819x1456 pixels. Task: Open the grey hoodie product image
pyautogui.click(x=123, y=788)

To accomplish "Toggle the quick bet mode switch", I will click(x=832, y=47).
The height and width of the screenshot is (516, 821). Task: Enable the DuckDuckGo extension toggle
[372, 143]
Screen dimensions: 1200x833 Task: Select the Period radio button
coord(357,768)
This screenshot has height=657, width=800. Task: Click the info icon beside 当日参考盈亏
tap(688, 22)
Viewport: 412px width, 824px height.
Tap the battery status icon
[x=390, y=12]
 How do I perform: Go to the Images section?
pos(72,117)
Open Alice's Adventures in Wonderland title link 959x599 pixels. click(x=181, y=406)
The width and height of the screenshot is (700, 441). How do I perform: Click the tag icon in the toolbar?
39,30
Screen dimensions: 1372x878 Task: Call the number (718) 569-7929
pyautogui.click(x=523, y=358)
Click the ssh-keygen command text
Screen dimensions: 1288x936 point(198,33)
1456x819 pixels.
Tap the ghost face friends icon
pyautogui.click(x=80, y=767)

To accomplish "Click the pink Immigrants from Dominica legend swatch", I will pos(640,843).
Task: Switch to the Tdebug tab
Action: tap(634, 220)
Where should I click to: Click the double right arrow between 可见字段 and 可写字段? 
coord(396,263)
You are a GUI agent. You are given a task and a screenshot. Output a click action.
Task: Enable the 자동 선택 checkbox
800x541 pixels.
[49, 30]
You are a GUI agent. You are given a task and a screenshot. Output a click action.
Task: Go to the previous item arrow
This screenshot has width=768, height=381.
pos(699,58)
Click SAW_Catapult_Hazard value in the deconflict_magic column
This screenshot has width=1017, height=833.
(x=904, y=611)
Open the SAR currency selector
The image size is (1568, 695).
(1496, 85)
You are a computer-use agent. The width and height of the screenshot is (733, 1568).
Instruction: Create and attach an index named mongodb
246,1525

☆ ☆ ☆ ☆ ☆ ☆ ☆

▸ Aim of the task
Exact copies of the line containing "This screenshot has width=1017, height=833." and of every line after it through the end of the entries are all that should be output.

▸ Task answer
This screenshot has width=1017, height=833.
(x=904, y=611)
Open the SAR currency selector
The image size is (1568, 695).
(1496, 85)
You are a computer-use agent. The width and height of the screenshot is (733, 1568).
Instruction: Create and attach an index named mongodb
246,1525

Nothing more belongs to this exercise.